In addition to basal excavations, and for the first time in subglacial hydrology, we consider the formation of a borehole skin due to the effects of hot-water drilling. In ground-water studies, well skins are commonly used to describe zones of anomalously high or low hydraulic conductivity around the well screen, created by the effects of well construction. In the case of glacier boreholes, a high-conductivityskin could form around the equivalent screen as fines are preferentially flushed away from this screen, without resulting in full subglacial excavation. Sensitivity analysis reported by Hyder and others (1994) suggests that the impact of such a skin on hydraulic conductivity estimates obtained from slug tests is small, and can be further reduced by setting the radius and the length of the equivalent screen equal to the best estimates of the outer radius and the length of the skin.

Slug-test responses may be classified as overdamped (exponential, non-oscillating signal decay), underdamped (exponential, oscillating signal decay) or critically damped (transitional response). Based on theoretical considerations, Bredehoeft and others (1966) inferred that overdamped responses are typically observed when aquifer transmissivity is low, and vice versa for underdamped responses. A large number of hydrogeological slug-test models have been proposed, each of which considers a particular combination of the dominant physical characteristics of the coupled bore-hole–aquifer flow system (e.g. Butler, 1997). These characteristics include

  1. (i) the damping characteristics of the slug-test response,

  2. (ii) confined vs unconfined aquifers,

  3. (iii) fully vs partially penetrating screens,

  4. (iv) the existence and nature of the borehole skin, and

  5. (v) laminar vs turbulent water flow.

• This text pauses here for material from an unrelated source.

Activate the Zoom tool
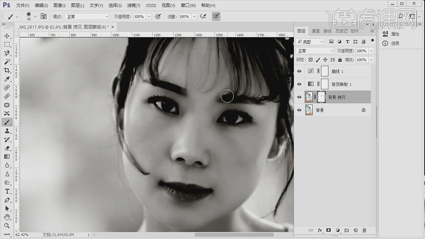 coord(7,226)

We assume that the subglacial aquifer at Bakaninbreen is represented by the upper, thin and easily disturbed subglacial sediment horizon. We specifically consider that (i) the slug-test response is underdamped, (ii) the subglacial aquifer is confined, (iii) the equivalent screen can be assumed to fully penetrate the subglacial aquifer, (iv) the presence of a high-conductivity skin is likely, and (v) laminar water flow is dominant, as discussed below. In this case, we choose to use the Van der Kamp method (Vander Kamp, 1976) because it is the most established model that covers this particular range of physical characteristics (e.g. Hyder and others, 1994; Butler, 1997), and compared to other relevant methods it is particularly conveniently implemented using the spreadsheet-based approach described by Wylie and Magnuson (1995).

The subglacial aquifer at midre Lovénbreen is represented by the metres-thick subglacial permafrost deposits. We consider that (i) the slug-test response is overdamped, (ii) the subglacial aquifer is confined, (iii) the equivalent screen only partially penetrates the thick subglacial aquifer, (iv) the presence of a high-conductivityskin is likely, and (v) laminar water flow is dominant, as discussed below. In this case, we choose to use the Butler–Garnett method (Butler and Garnett, 2000) which is appropriate for this particular range of physical characteristics. The model is particularly conveniently implemented using the spreadsheet-based approach described by Butler and Garnett (2000).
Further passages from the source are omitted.